Google is racing headlong into the AI future, and that means different parts of the company are destined to collide with one another — Search is now generating AI-powered summary results, but flooding the web with AI-generated text is going to make search that much harder, for example. It’s going to be messy and complicated and fascinating all at the same time. In general, the parts of Google that are charged with moderating platforms (like YouTube and Search) are going to end up colliding with the parts of Google that help people create content (like Gmail and Bard.) You can really just put them in two lists, draw a line from one to another, and predict a long list of interesting problems that will inevitably come up.

Here’s how YouTube will label “altered or synthetic content.”
Image: YouTube

This week’s Google AI Collision (TM) is between the Pixel 8, whose Best Take feature uses AI to let you swap facial expressions in group photos to get “perfect” shots, and YouTube, which just rolled out the first cut of an AI-generated content policy that requires “creators to disclose when they’ve created altered or synthetic content that is realistic.” The blog post specifically cites content that “realistically depicts an event that never happened” as needing to be labeled, and notes the penalties for not consistently labeling realistic synthetic content can include content removal and demonetization.

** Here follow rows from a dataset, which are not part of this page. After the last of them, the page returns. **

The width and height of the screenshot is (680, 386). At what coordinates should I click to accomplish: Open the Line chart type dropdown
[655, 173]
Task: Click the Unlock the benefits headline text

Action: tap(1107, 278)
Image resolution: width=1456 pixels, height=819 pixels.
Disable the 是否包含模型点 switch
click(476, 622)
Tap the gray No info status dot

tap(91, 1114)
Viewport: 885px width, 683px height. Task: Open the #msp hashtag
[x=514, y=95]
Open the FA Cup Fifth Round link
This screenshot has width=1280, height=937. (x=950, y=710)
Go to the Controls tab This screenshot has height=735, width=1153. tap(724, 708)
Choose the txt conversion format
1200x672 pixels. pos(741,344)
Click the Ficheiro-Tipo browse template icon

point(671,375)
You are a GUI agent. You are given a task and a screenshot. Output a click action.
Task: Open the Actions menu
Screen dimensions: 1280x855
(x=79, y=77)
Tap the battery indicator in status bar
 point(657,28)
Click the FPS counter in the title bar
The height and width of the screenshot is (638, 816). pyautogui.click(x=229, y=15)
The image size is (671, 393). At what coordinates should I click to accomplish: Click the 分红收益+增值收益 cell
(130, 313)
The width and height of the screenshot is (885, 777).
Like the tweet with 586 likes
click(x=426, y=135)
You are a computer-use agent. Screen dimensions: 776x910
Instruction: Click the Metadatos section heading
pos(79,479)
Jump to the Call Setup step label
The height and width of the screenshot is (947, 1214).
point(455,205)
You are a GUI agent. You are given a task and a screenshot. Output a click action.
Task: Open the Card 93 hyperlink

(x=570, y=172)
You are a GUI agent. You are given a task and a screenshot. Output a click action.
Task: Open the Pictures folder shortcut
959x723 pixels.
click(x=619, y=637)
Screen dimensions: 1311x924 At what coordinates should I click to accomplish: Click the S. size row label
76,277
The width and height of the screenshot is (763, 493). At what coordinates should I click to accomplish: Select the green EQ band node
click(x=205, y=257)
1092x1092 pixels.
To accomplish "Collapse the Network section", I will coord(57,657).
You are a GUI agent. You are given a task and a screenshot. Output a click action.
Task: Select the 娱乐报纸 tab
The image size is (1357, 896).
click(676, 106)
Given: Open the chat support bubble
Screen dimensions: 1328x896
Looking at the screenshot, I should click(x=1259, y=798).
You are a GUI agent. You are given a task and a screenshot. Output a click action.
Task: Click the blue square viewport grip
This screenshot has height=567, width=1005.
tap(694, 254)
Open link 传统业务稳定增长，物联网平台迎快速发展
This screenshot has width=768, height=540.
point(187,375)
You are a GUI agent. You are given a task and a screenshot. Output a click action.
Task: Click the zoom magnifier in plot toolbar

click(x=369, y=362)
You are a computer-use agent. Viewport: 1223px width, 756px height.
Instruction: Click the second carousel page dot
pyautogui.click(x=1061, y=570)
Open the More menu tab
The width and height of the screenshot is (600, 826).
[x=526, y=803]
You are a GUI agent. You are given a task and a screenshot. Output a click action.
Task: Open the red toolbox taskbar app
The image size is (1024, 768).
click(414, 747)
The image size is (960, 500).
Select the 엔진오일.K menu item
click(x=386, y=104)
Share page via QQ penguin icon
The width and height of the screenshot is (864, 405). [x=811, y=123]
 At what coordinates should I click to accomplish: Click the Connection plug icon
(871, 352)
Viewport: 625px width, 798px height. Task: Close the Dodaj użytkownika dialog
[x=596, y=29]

Well, then! The Pixel 8 with Best Take and Magic Editor in Google Photos can very clearly generate realistic photos of events that never happened. Specifically, Best Take allows you to create moments between people that never occurred by picking between several facial expressions for them, and Magic Editor can simply remove things from the background. It’s trivial to make people appear to be looking at the same thing, or different things, or reacting to one another in ways that never happened — a Pixel 8 photo of Taylor Swift and Travis Kelce is potentially just a few taps away from telling a very different story than reality. So is a Best Take photo of Donald Trump during the upcoming election, for that matter. Google’s own Pixel 8 ads are a great example of how easy it is, actually:

So! Do Pixel 8 photos edited with Best Take or photos edited with Magic Editor in Google Photos need to be labeled on YouTube? We asked, and YouTube spokesperson Jack Malon said the context will matter and offered some early guidance.

“The goal of this update is helping the viewer to be better informed about content that is realistic but altered — not punishing creators for using AI,” he says. “If you’re using Best Shot to pick an image where everyone’s eyes are open, that’s something you could have probably done yourself by taking more photos (and likely not something you need to disclose). But if you’re using tech to make it seem like you were in a place that you actually weren’t, or altering a photo of an historic event, you’ll probably need to disclose to your viewers that you used technology to alter the setting.”

This seems about right — although, “it might have happened if you just took more photos” is a very fuzzy standard to try to enforce. What’s more, this standard is very much in tension with YouTube’s decision to have its own generative AI tools always label synthetic content as such — photos edited with Magic Editor photos have metadata showing they were changed with AI, but Best Take photos do not.